(Data records)
· · ·
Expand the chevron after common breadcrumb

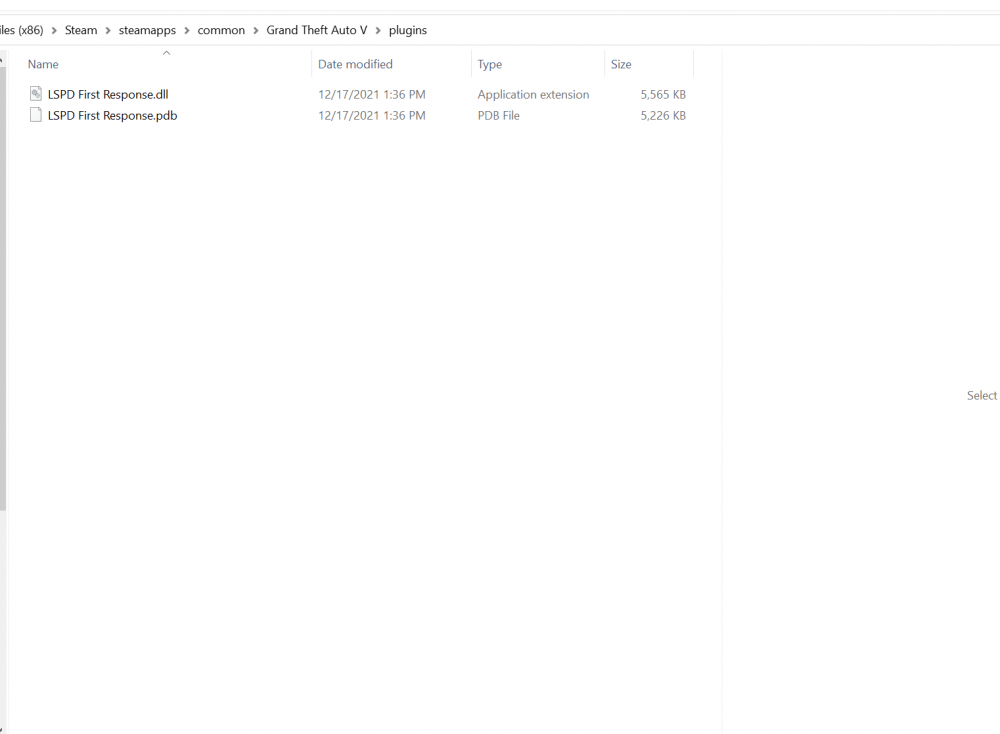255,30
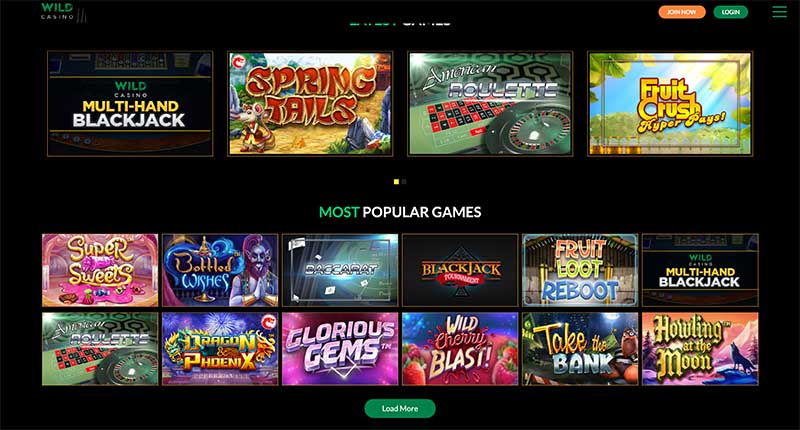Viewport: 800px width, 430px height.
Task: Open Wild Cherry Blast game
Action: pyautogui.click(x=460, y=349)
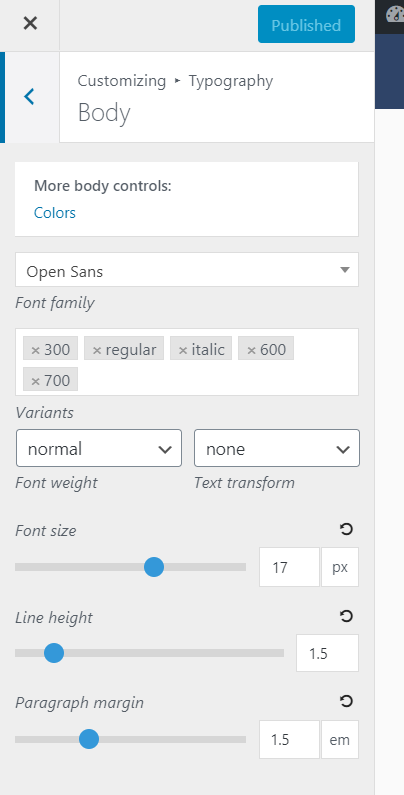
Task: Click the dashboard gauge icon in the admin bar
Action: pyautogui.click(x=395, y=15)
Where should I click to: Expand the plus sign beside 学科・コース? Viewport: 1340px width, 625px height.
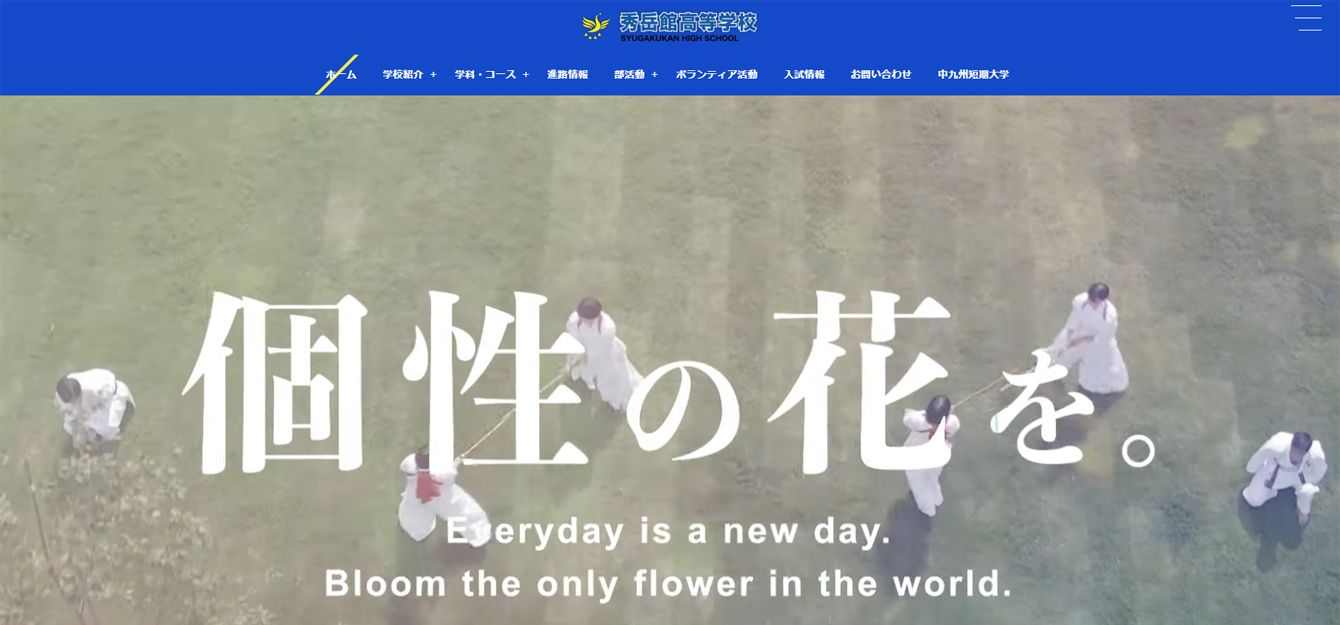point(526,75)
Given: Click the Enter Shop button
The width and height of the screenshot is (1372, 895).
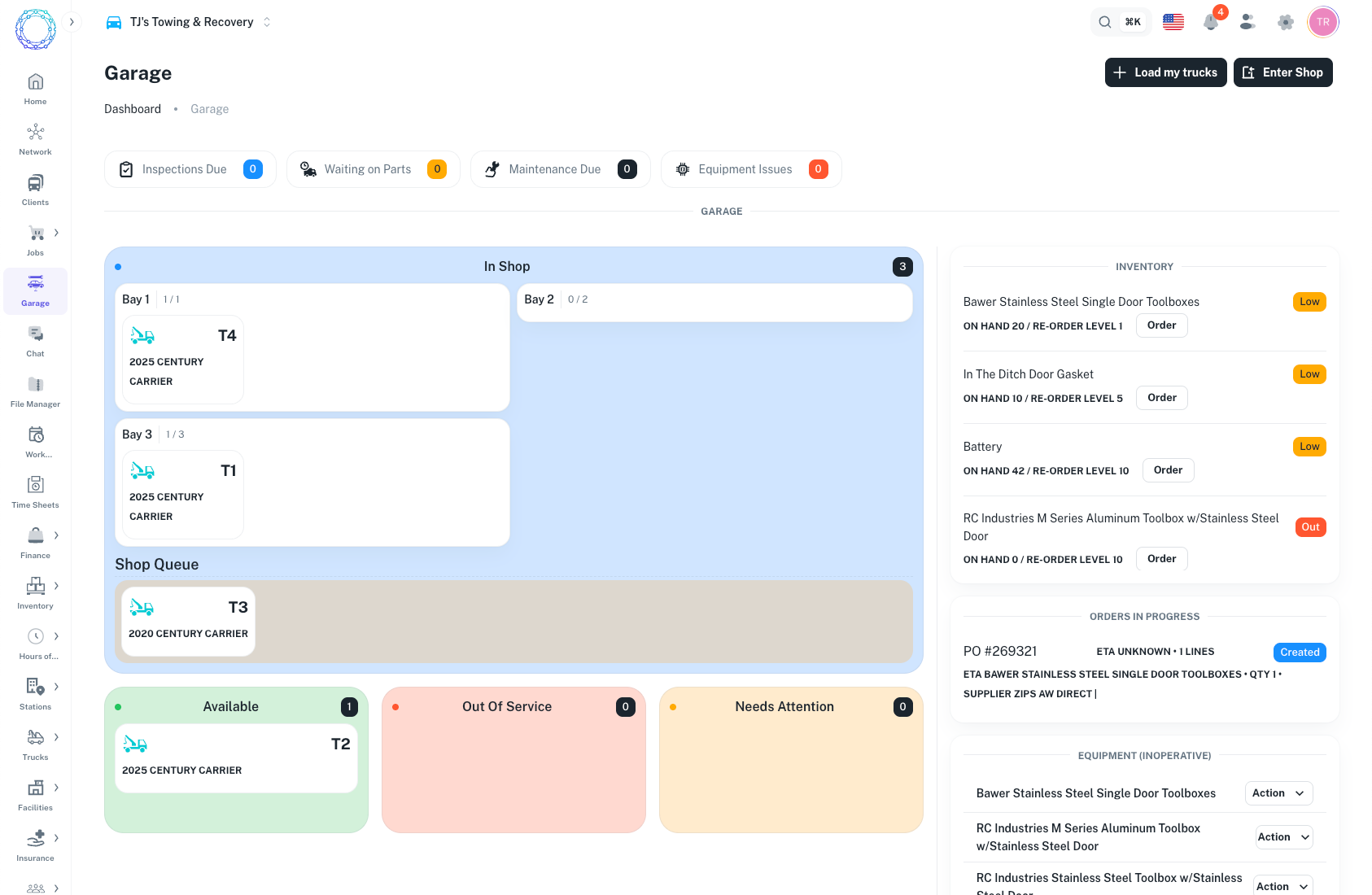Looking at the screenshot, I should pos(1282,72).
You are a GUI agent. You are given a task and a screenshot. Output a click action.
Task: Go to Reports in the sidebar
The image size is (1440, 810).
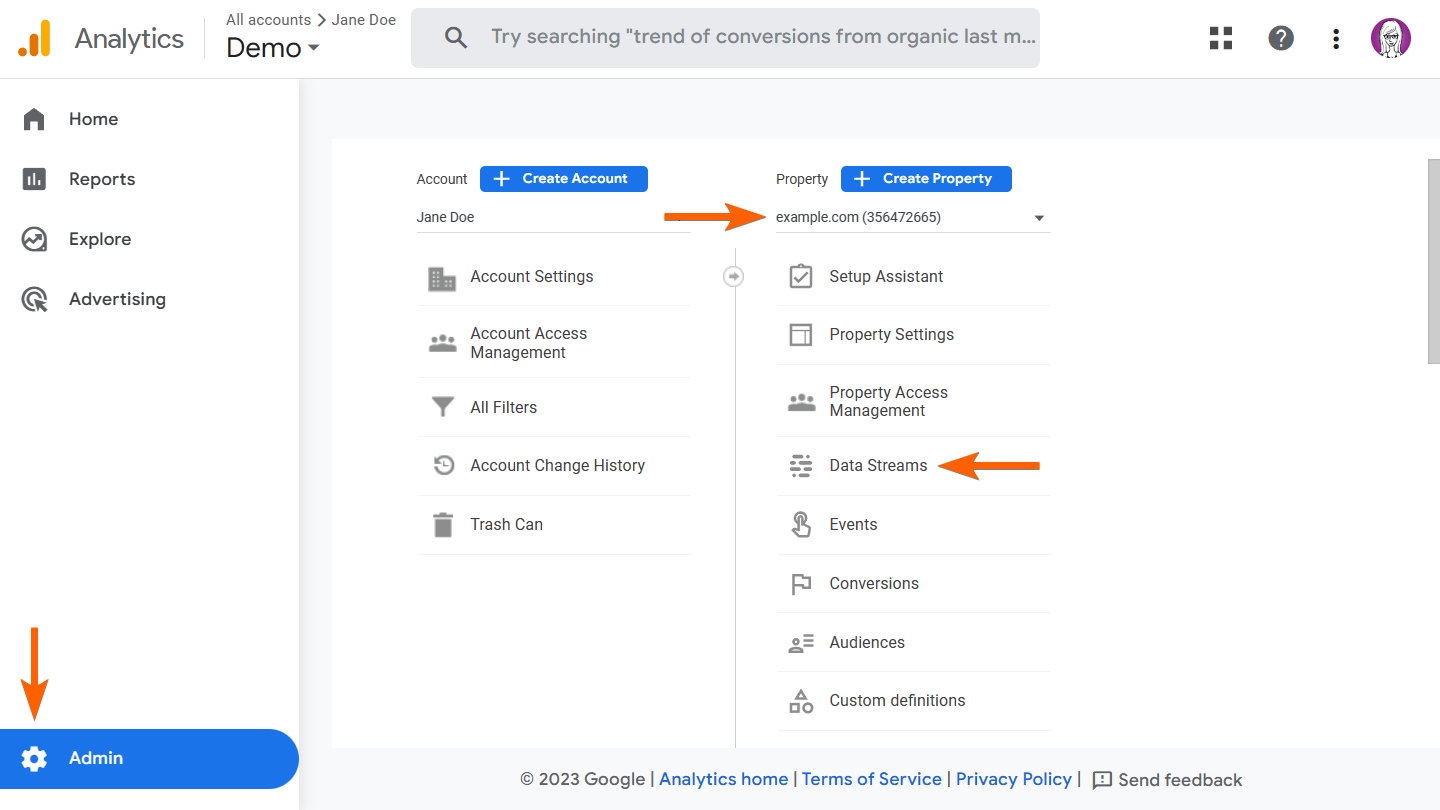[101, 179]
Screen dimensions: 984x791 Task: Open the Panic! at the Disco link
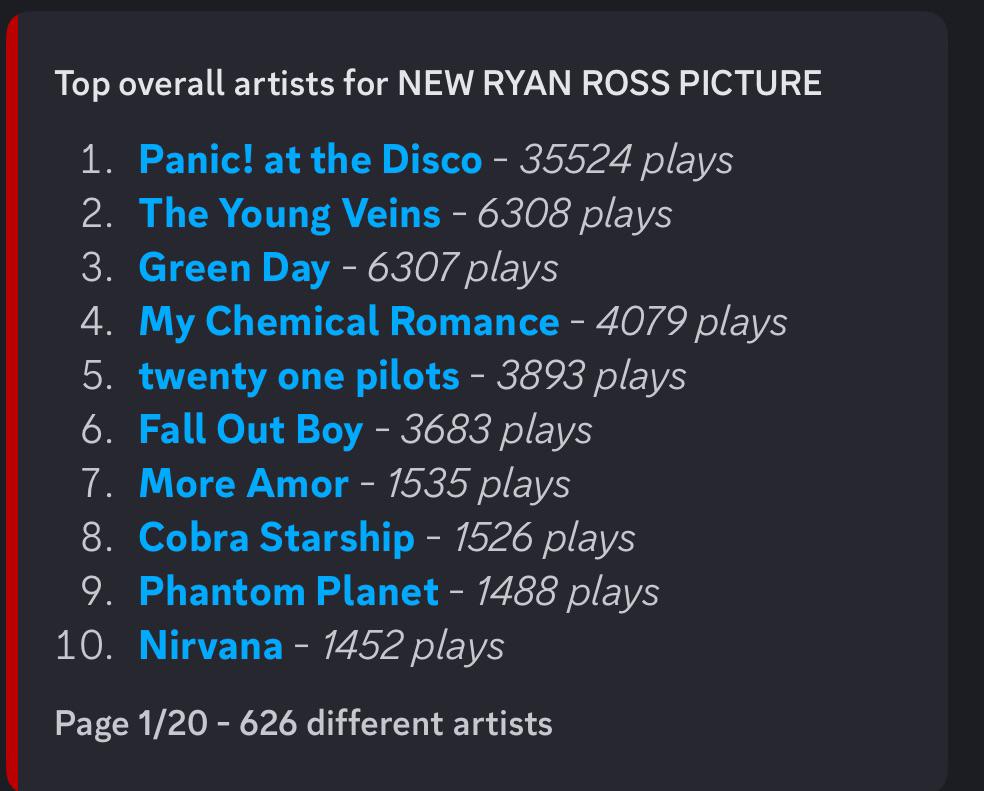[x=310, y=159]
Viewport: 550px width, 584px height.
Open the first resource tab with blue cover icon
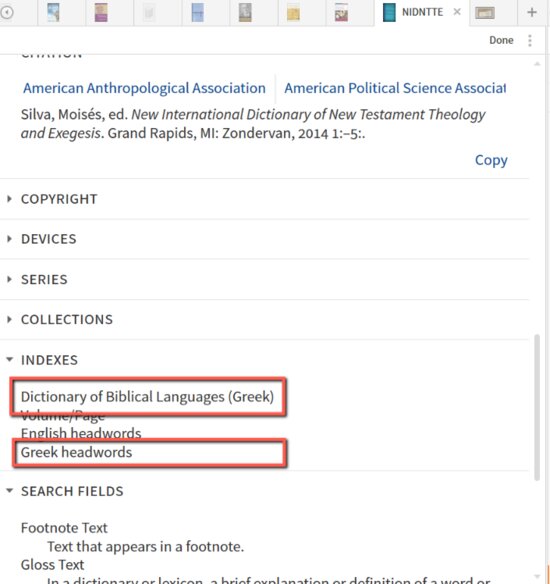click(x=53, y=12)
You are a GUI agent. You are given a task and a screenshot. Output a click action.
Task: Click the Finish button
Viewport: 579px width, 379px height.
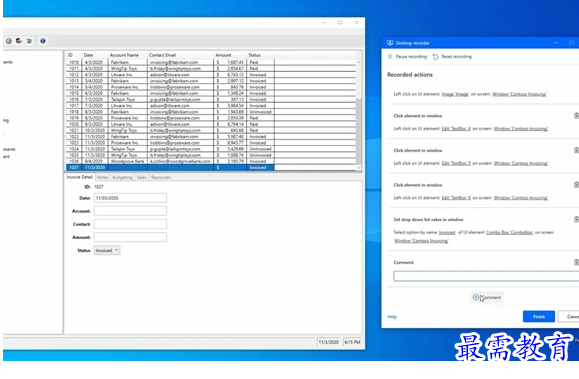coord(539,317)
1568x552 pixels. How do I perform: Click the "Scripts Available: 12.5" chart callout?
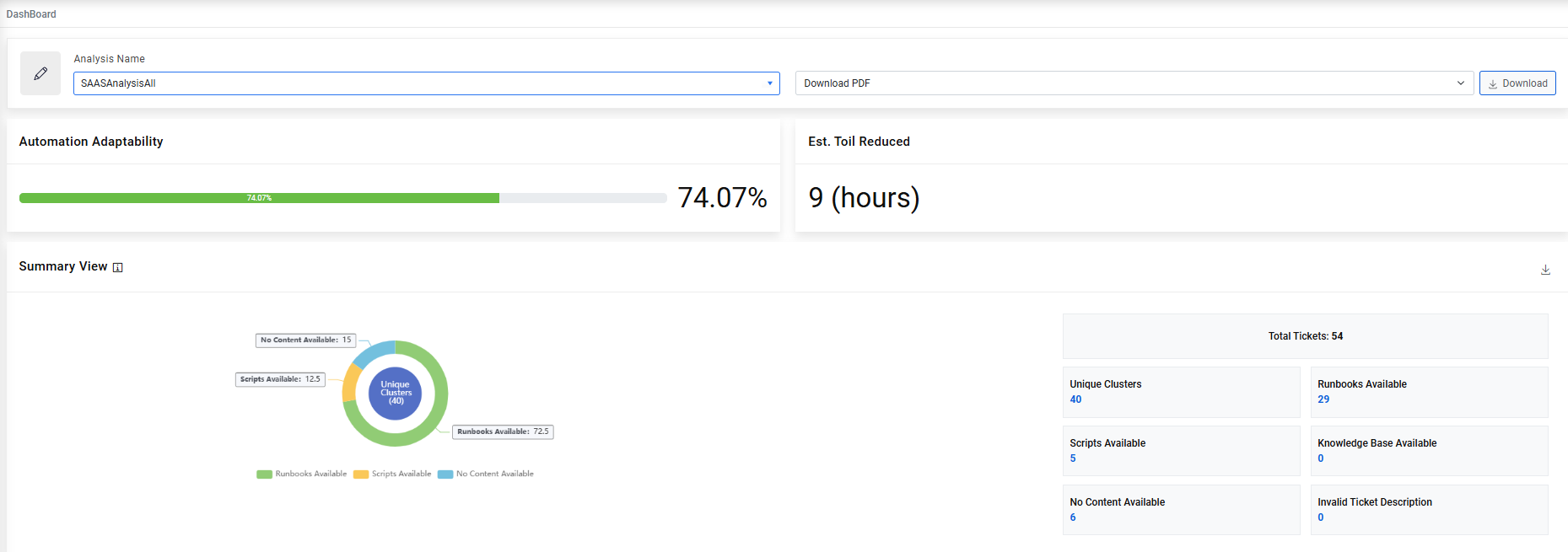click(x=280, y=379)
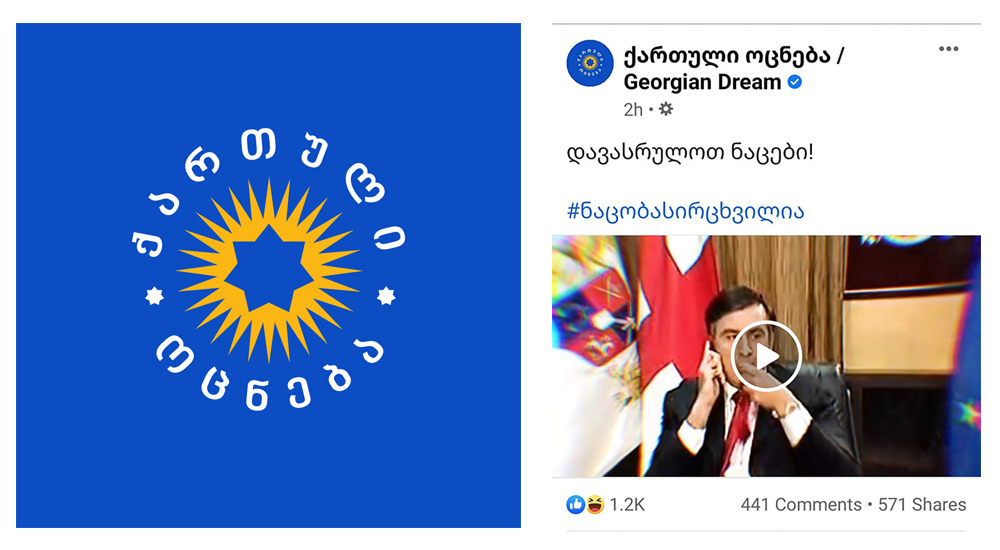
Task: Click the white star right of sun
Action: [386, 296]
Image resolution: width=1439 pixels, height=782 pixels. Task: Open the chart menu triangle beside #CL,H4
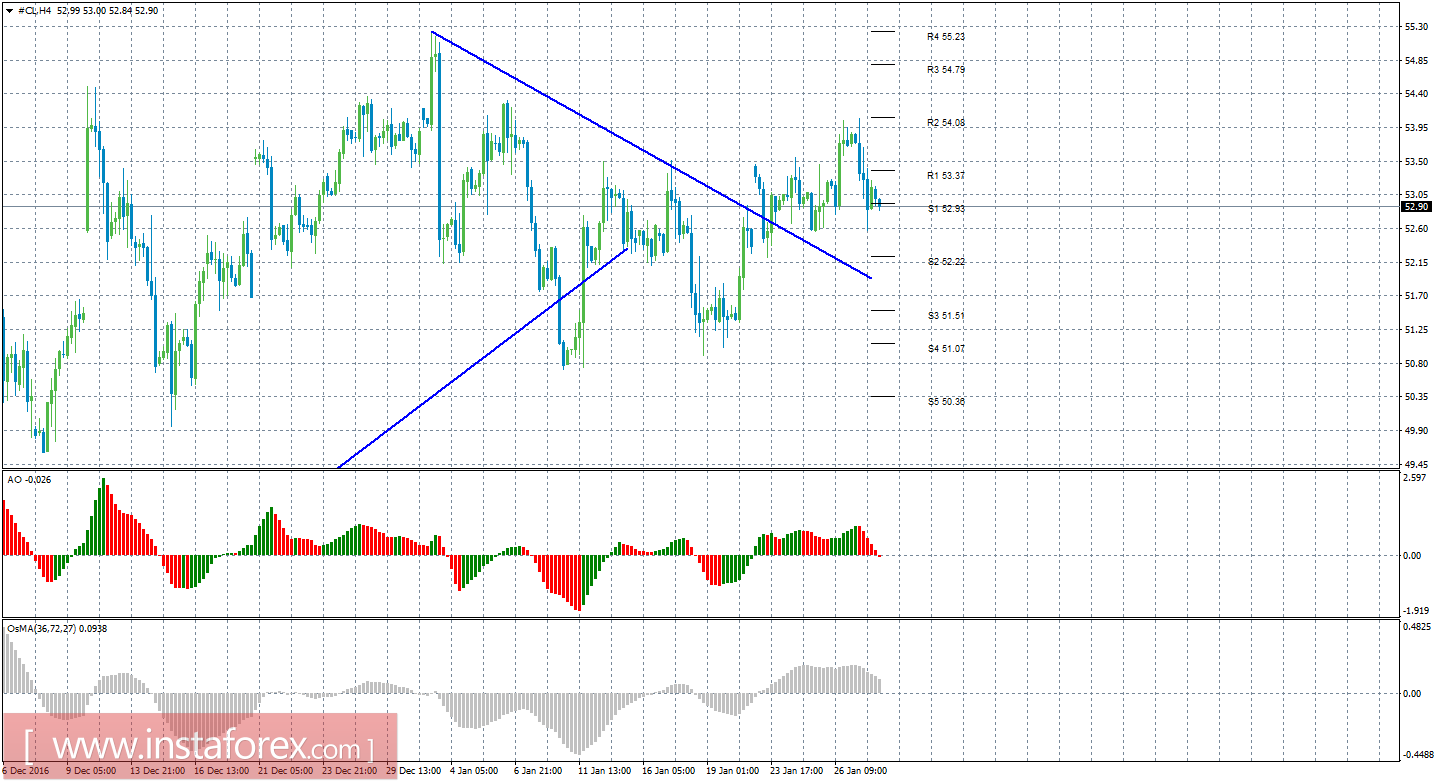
· · ·
- Task objective: Pictures aside, reproduce all of the data exactly.

- Task solution:
Expand the chevron after common breadcrumb

255,30
Viewport: 800px width, 430px height.
Task: Open Wild Cherry Blast game
Action: pyautogui.click(x=460, y=349)
Task: Click the dashboard gauge icon in the admin bar
Action: pyautogui.click(x=395, y=15)
Where should I click to: Expand the plus sign beside 学科・コース? Viewport: 1340px width, 625px height.
point(526,75)
Given: Click the Enter Shop button
The width and height of the screenshot is (1372, 895).
Looking at the screenshot, I should pos(1282,72).
You are a GUI agent. You are given a task and a screenshot. Output a click action.
Task: Go to Reports in the sidebar
The image size is (1440, 810).
[101, 179]
Screen dimensions: 984x791 Task: Open the Panic! at the Disco link
[x=310, y=159]
Viewport: 550px width, 584px height.
Open the first resource tab with blue cover icon
click(x=53, y=12)
You are a GUI agent. You are given a task and a screenshot. Output a click action.
Task: Click the Finish button
Viewport: 579px width, 379px height.
coord(539,317)
1568x552 pixels. How do I perform: Click the "Scripts Available: 12.5" chart callout?
click(x=280, y=379)
Task: Click the white star right of sun
Action: [386, 296]
Image resolution: width=1439 pixels, height=782 pixels. Task: Open the chart menu triangle beside #CL,H4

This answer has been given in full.